Again, not specific yet, with all due respect. What are these mischaracterizations, and what is being mischaracterized? What is legitimate that we can embrace? What are specifically the aberrations that we should reject? Are we to continue speculating as to what you mean? Or will we get a more direct dialogue and discussion about what aligns with scripture, and what does not? That is what matters, is it not, with these issues, whatever they may be?
We pray for you as you work with your people through this issue. We are not at all embracing anything heretical, but we want to engage in conversations with our young Nazarenes who want a vibrant church that is committed to our theology and actively engaged in ministry to the lost and broken people around us.
Dr.

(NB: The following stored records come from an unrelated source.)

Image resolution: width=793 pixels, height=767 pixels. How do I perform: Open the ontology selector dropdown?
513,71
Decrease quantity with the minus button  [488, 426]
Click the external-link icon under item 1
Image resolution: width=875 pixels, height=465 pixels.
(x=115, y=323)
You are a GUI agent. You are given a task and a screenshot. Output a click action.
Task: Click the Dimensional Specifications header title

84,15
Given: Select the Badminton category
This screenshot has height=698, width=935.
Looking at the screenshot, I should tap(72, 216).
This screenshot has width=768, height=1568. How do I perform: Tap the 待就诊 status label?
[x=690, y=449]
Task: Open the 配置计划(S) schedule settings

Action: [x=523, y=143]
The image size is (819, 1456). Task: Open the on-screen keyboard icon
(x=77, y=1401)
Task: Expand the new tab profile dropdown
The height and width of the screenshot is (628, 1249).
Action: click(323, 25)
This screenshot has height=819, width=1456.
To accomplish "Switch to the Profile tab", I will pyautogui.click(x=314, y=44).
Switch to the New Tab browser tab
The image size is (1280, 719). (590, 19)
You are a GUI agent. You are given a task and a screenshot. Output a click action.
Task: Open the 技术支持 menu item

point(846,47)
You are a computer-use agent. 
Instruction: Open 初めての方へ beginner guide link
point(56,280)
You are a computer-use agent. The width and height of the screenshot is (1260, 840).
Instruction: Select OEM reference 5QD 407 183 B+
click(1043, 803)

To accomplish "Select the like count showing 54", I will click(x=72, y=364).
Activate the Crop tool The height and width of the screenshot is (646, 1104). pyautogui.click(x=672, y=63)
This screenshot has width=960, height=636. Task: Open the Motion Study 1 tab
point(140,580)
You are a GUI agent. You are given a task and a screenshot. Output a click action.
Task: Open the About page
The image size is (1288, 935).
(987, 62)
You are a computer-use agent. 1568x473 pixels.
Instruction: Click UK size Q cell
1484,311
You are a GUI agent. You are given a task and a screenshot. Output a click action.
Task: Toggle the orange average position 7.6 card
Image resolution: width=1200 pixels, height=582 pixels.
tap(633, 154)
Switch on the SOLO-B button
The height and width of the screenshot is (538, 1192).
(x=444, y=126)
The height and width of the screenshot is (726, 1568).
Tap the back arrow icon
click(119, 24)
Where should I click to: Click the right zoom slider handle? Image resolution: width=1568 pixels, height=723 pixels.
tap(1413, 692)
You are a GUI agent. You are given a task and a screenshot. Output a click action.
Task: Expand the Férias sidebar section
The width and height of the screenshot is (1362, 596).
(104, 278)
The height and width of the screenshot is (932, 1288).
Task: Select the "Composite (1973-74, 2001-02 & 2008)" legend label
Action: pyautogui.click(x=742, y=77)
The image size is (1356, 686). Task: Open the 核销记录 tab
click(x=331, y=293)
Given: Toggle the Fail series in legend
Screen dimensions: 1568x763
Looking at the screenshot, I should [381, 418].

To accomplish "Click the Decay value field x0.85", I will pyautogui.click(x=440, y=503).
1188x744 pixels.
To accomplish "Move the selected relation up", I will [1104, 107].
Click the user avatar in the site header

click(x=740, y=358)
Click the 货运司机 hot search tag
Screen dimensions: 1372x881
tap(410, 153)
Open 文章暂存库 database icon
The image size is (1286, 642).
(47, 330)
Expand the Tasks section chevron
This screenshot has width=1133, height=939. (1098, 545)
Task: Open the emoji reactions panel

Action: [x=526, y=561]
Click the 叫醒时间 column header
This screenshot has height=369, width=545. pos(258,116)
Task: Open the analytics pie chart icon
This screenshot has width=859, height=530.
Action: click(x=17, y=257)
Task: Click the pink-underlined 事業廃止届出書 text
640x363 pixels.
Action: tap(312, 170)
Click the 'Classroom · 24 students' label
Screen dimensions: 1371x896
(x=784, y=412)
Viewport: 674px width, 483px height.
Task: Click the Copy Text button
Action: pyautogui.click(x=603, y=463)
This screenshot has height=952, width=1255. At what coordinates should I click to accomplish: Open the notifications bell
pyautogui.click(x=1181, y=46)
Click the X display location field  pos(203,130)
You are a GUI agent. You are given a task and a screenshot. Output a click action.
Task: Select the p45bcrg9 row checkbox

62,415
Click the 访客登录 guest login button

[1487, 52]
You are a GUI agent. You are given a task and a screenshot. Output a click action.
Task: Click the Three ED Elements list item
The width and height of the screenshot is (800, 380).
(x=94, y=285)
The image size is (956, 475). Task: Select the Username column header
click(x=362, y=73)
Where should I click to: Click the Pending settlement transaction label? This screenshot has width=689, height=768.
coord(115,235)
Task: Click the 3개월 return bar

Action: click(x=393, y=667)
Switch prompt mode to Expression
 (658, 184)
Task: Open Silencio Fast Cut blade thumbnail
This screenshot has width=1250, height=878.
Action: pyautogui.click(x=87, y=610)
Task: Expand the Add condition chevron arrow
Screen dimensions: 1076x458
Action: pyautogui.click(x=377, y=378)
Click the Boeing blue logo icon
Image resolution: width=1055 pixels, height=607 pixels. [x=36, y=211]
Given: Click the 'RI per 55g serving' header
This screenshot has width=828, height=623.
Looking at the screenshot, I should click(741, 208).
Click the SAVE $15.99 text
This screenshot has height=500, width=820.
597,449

Middendorf, I don’t know what you are embracing personally. What I do know is that many Nazarenes are embracing heresy and false teachings, and we need to know if what they embrace is heresy to you, or is it orthodox? Yes, we believe in a vibrant church also, but it must be committed to defending the gospel as given to us by Jesus and the apostles, and we believe that another gospel is being preached in many parts of our denomination now.
Jesse C. Middendorf
Church of the Nazarene
Thank you for this statement, Dr. Middendorf. It is a start, but please hear me when I say, it is simply not enough for many Nazarenes who are hurting today, or worried about the future of their children when they send them to college someday. I pray that the next statement will take a stand on the specific issues that we have addressed so many times, but are yet to hear an answer.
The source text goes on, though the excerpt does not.